MR. RUSSERT: Pat Buchanan, we are now hearing on the wires that Mr. al-Douri, the number-two to Saddam Hussein, has been captured. So we now--and there he is on the screen. We now have a situation where Saddam Hussein and his number two are in captivity. Is the world not safer without them presiding over the country of Iraq?
MR. BUCHANAN: Well, certainly, the Iraqi people are probably safer as a consequence of the American liberation and overthrow of Saddam Hussein. The problem, Tim, is this: Now, that Saddam Hussein is gone, what we have is a situation in Fallujah and Ramadi where Sunni fundamentalists are in control and the Shias are rising up in the south, and we--and Americans are dying, and we do not have enough troops, in my judgment, in place to win this war. What you could have here and what the risk is: that having overthrown this one devil, we could have seven devils enter in his place. This could turn into a failed state in chaos and civil war, where the United States is forced out or either forced to double our troops in there. And if that happens, Tim, we've got ourselves a hellish situation there. It was not a problem. Saddam was a criminal and a thug and a brute, but he was no threat to a country that flew 40,000 sorties over Iraq in 10 years. He did not shoot down a single one.
MR. RUSSERT: Would you send more American troops or would you withdraw?
MR. BUCHANAN: This is the question that, I think, should be put to John Kerry and the president of the United States in the debates: "Mr. President, if John Abizaid comes to you and says, `We can't do it with the present complement, we need 75,000 more American troops'--what would you do, John Kerry? What would you do, George W. Bush?" If it were up to me, Tim, I think I would execute a strategic withdrawal from Iraq. I think it was a terrible mistake. We're going to pay consequences one way or the other. And my feeling is probably it would be better for us in the long run if we withdrew.
[I would like to jump in here for the moment. Despite the fact that we should not have invaded Iraq until the inspections demonstrated a real need for us to do so, and then only with the active and physical support of the United Nations, we are now the best and only hope for Iraq. Unfortunately, because our current government seems more concerned with making GOP contributors from Texas far more wealthy than they have a right to be than they are with establishing a stable Iraqi government to run that nation, our bungling efforts have incurred great costs that we can't recoup easily - not just in lives lost and damaged, but in national prestige and respect. Who is going to listen to a nation whose leader is a demonstrated fool? Thus, I am in basic agreement with the next two opinions on this topic.]

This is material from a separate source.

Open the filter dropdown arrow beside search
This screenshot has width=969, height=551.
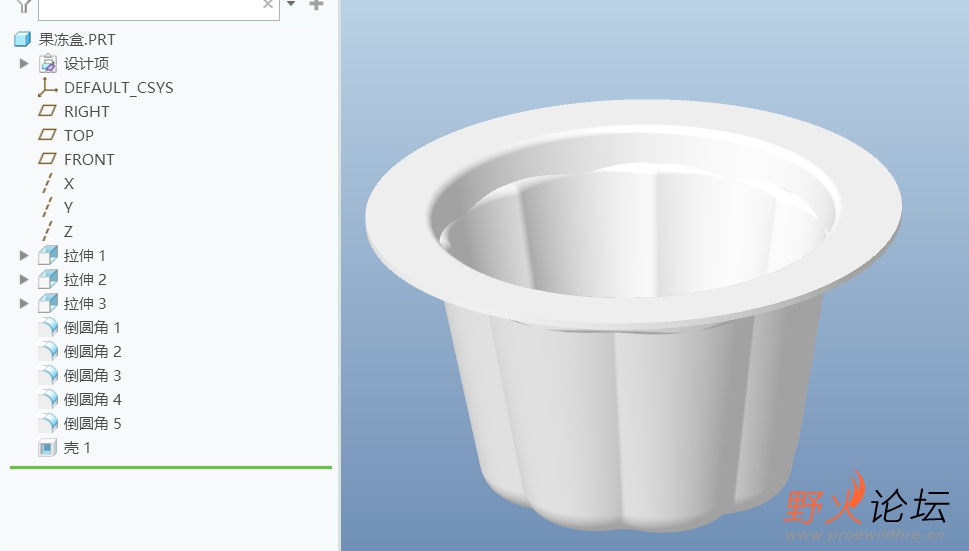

MR. RUSSERT: Newt Gingrich, strategic withdrawal?
MR. GINGRICH: Pat Buchanan just described his own formula for creating precisely the failed state he talked about.
MR. RUSSERT: Might we need more American troops?
MR. GINGRICH: We might, and I think the president will say that he will do what General Abizaid recommends, but we do not need a 500,000 or 600,000-man force. That is exactly wrong. What we want to do is have Iraqis patrolling the streets so that they're the enforcers and the American troops are the reinforcers.
MR. RUSSERT: Senator Graham, should we send in more American troops to Iraq or should there be a strategic withdrawal?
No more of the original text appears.